Obstructive sleep apnea, or OSA, is a condition where breathing repeatedly stops and starts during sleep. These pauses happen when the upper airway becomes blocked or collapses, interrupting rest and lowering blood oxygen levels. Pregnancy introduces unique physiological changes that can trigger the onset of sleep apnea or worsen a pre-existing condition. The prevalence of OSA in pregnancy can range from 3 to 27 percent, with the likelihood increasing in the third trimester.
Causes and Risk Factors During Pregnancy
The physical transformations of pregnancy are a primary driver for the development or worsening of sleep apnea. Hormonal shifts play a direct role; higher levels of progesterone can relax airway muscles, while increased estrogen can cause nasal passages to swell, leading to congestion. These changes can narrow the airway, making breathing more difficult during sleep.
The natural weight gain associated with a healthy pregnancy is also a contributing factor. An increase in body weight, including added breast tissue, can place extra pressure on the chest and throat, constricting the airway. The body also retains more fluid during pregnancy, which can lead to swelling in tissues throughout the body, including those in the upper airway.
As the pregnancy progresses, the growing uterus exerts upward pressure on the diaphragm. This reduces overall lung capacity and alters the way a person breathes, which can contribute to the collapse of the airway during sleep. Pre-existing factors such as a higher body mass index (BMI), a family history of sleep apnea, or having a large neck circumference also heighten the risk.
Recognizing the Symptoms
Identifying the signs of sleep apnea is the first step toward addressing it, and some symptoms can be mistaken for normal pregnancy discomforts. One of the most common indicators is loud and frequent snoring, which a partner often notices first. This snoring may be accompanied by audible gasps, choking sounds, or visible pauses in breathing during sleep.
A pronounced level of daytime sleepiness and fatigue, beyond what is expected during pregnancy, is another symptom. This exhaustion occurs because the repeated interruptions to breathing prevent deep, restorative sleep.
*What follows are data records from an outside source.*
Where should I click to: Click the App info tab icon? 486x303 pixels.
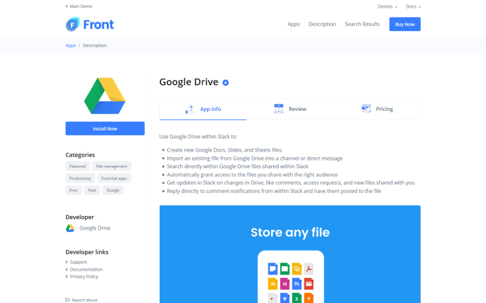(191, 109)
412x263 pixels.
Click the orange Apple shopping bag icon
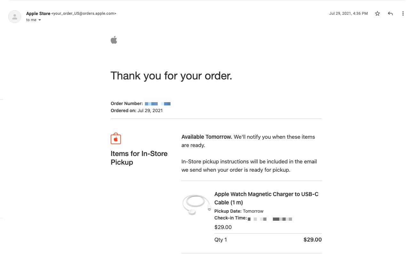116,139
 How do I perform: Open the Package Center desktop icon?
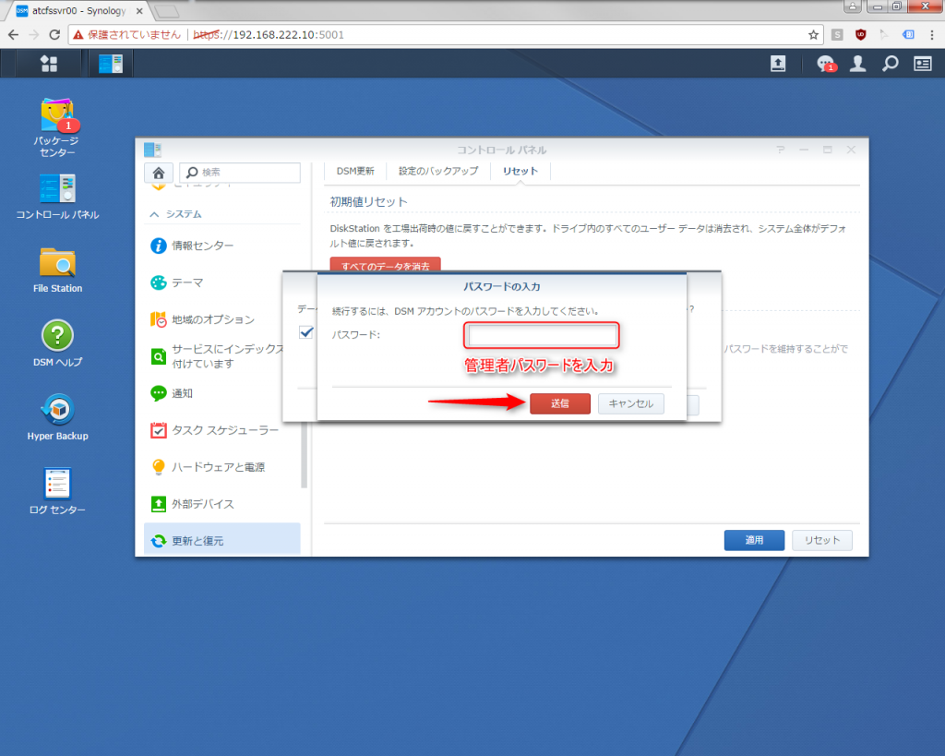point(57,115)

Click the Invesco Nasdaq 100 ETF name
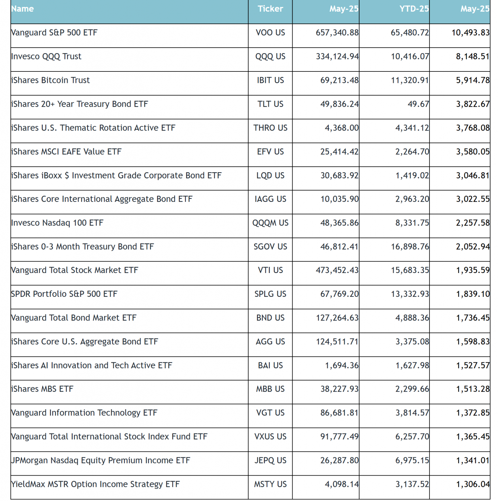[57, 223]
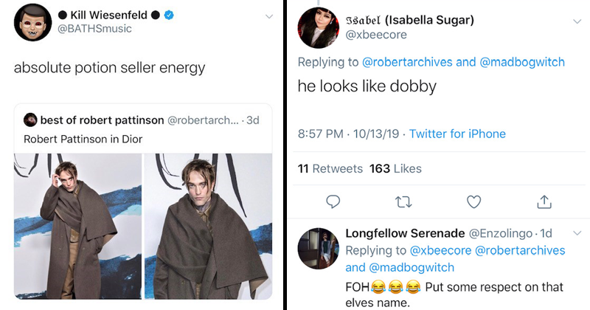View the 11 Retweets list
590x310 pixels.
[x=330, y=168]
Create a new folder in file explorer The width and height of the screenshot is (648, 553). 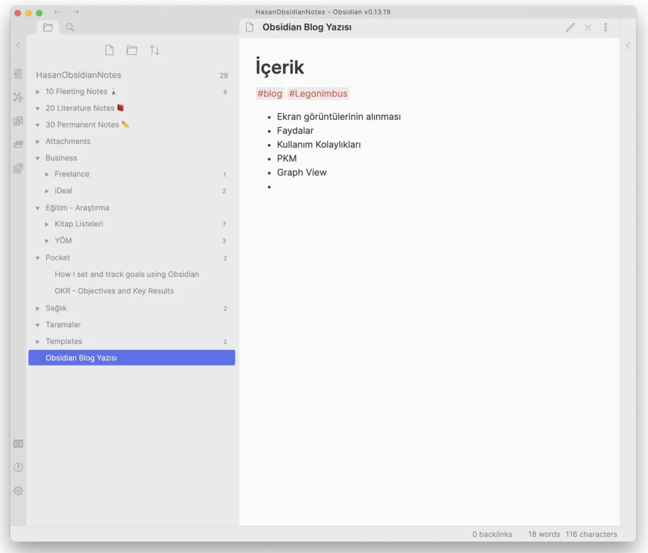[x=132, y=51]
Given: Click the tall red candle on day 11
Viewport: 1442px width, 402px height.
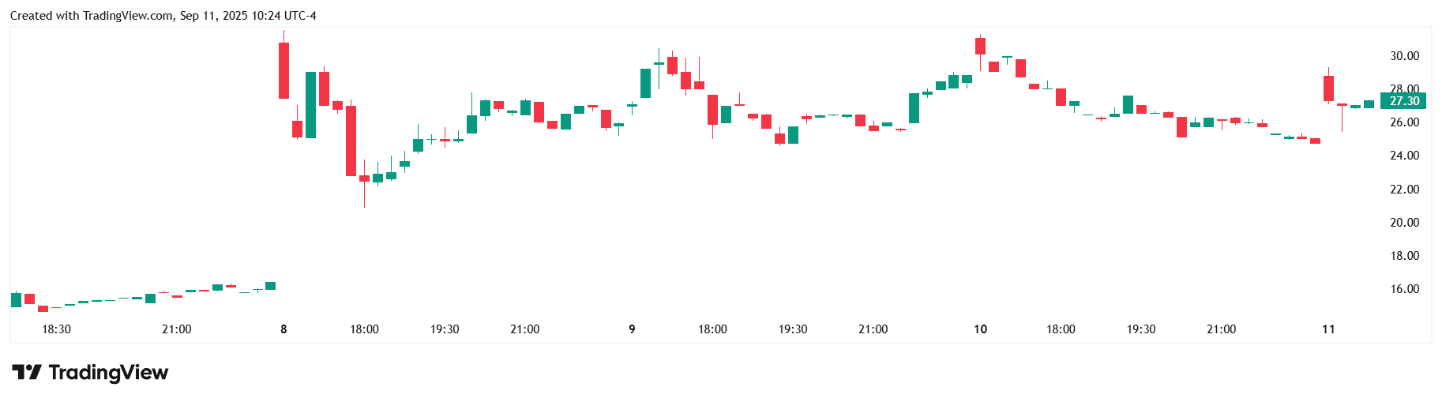Looking at the screenshot, I should 1328,88.
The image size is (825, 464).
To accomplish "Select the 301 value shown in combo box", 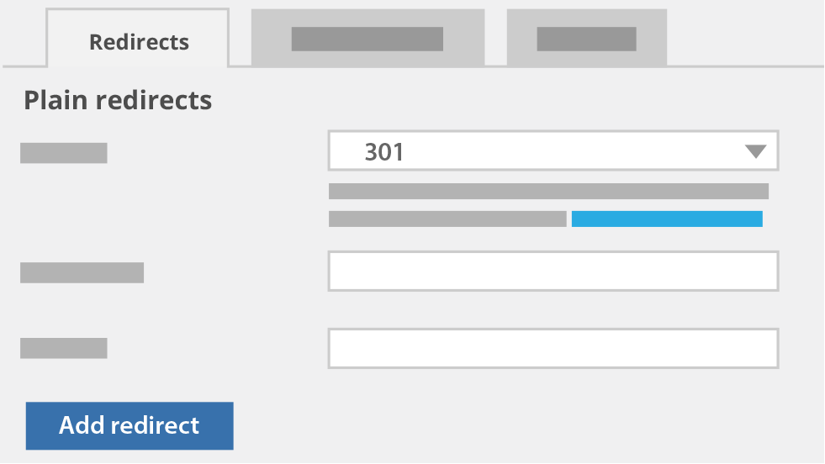I will click(384, 152).
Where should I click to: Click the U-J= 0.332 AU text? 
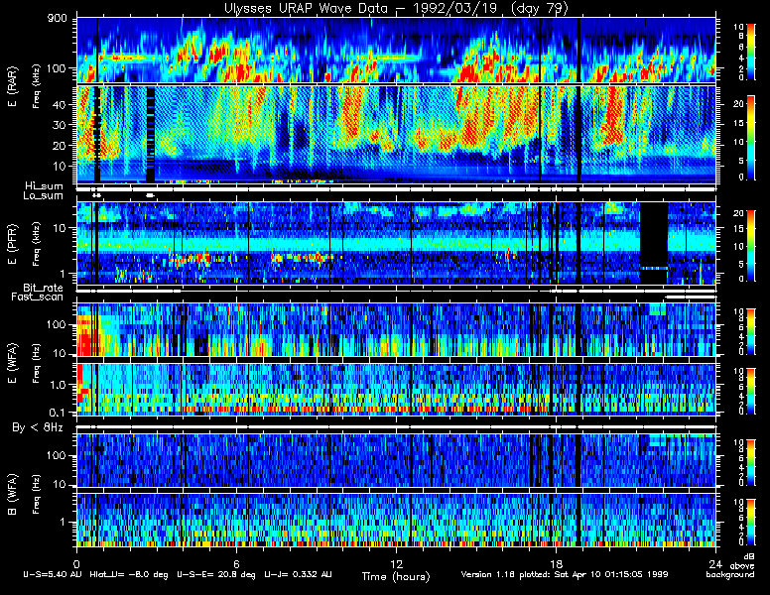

Waking up with a morning headache, a dry mouth, or a sore throat are also common experiences for individuals with this condition.
Difficulty concentrating or mood swings may also arise due to fragmented sleep and fluctuating oxygen levels. The persistence and severity of these signs, when viewed together, can signal an underlying issue beyond typical pregnancy-related fatigue.
Potential Complications for Mother and Fetus
Untreated sleep apnea during pregnancy can present several health considerations for both the mother and the developing fetus. The intermittent drops in oxygen and disrupted sleep can place stress on the mother’s body, increasing the likelihood of developing certain pregnancy-related conditions. These include gestational hypertension (high blood pressure) and preeclampsia, a more serious blood pressure disorder.
There is also a documented association between maternal sleep apnea and an increased risk of gestational diabetes. The condition can interfere with the body’s glucose tolerance and insulin resistance. Mothers with untreated OSA may also have a higher probability of requiring an unplanned cesarean section delivery.
For the fetus, the primary concern revolves around the intermittent reductions in maternal oxygen supply. Surges in the mother’s blood pressure can affect blood flow through the placenta, compromising the delivery of oxygen and nutrients to the baby. This may lead to issues such as impaired fetal growth, a lower birth weight, or an increased need for admission to the neonatal intensive care unit (NICU) after birth.
Diagnosis and Management Strategies
If sleep apnea is suspected, the first step is a consultation with a healthcare provider who can assess symptoms and risk factors, as many can overlap with other conditions. A physician may recommend a sleep study, which can be conducted at home or may require an overnight stay in a specialized lab for a test called polysomnography.
The most common and effective treatment for sleep apnea during pregnancy is Continuous Positive Airway Pressure (CPAP) therapy. A CPAP machine delivers a steady stream of air through a mask, preventing the airway from collapsing during sleep. This method is considered safe for both mother and baby and can be adjusted as the pregnancy progresses to accommodate changing needs.
Alongside medical therapies, certain lifestyle and positional adjustments can offer relief. Positional therapy, which involves sleeping on one’s side rather than the back, can help keep the airway open. Elevating the head of the bed may also provide some benefit. Any management strategy must be discussed with and supervised by a healthcare provider to ensure safety and effectiveness.